(Element and text position data)
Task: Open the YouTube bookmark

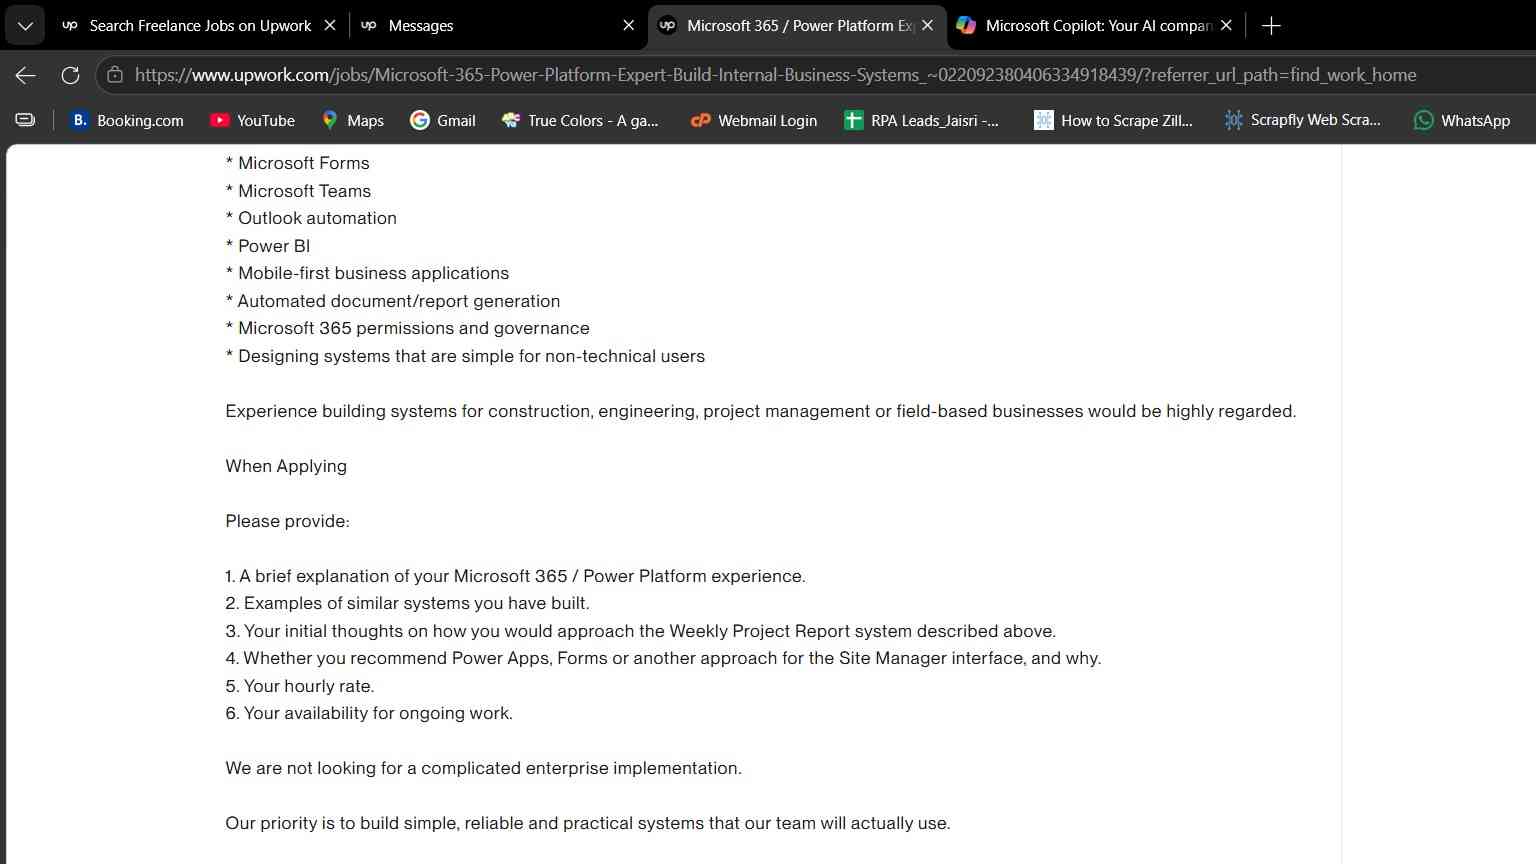Action: click(x=252, y=120)
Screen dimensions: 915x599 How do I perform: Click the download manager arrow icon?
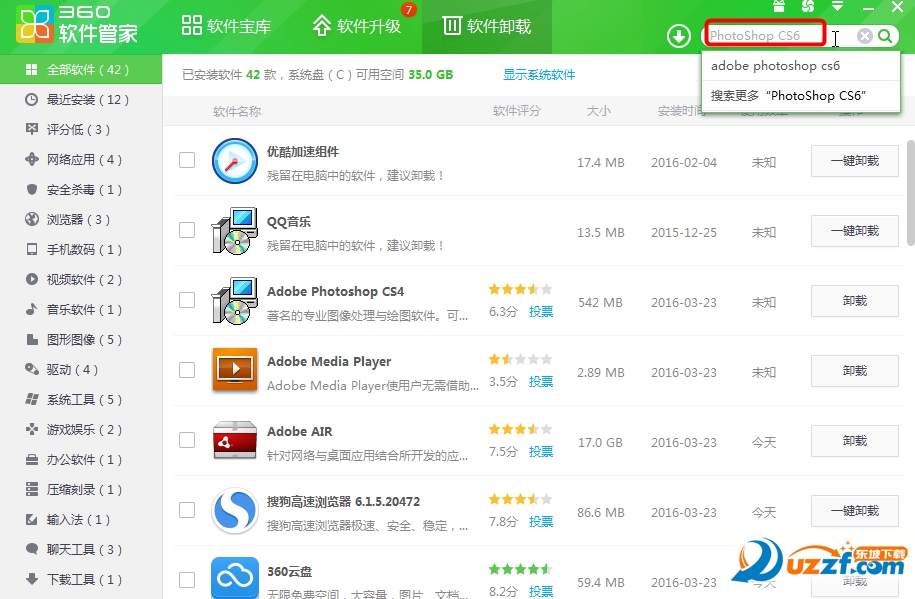point(679,37)
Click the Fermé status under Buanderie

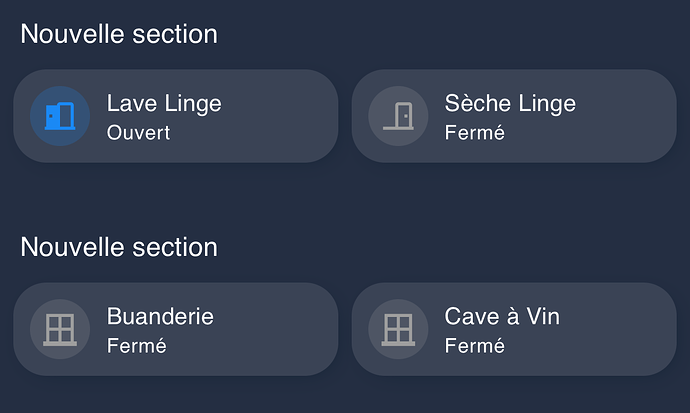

◆ **EXERCISE**
Change "bookmark" to "shortcut" in every item and write the lines out again with nothing else altered. Omit the pictures from your answer.

◆ **OUTPUT OF THE TASK**
Task: Open the YouTube shortcut

Action: click(x=252, y=120)
Screen dimensions: 915x599 How do I perform: Click the download manager arrow icon?
point(679,37)
Click the Fermé status under Buanderie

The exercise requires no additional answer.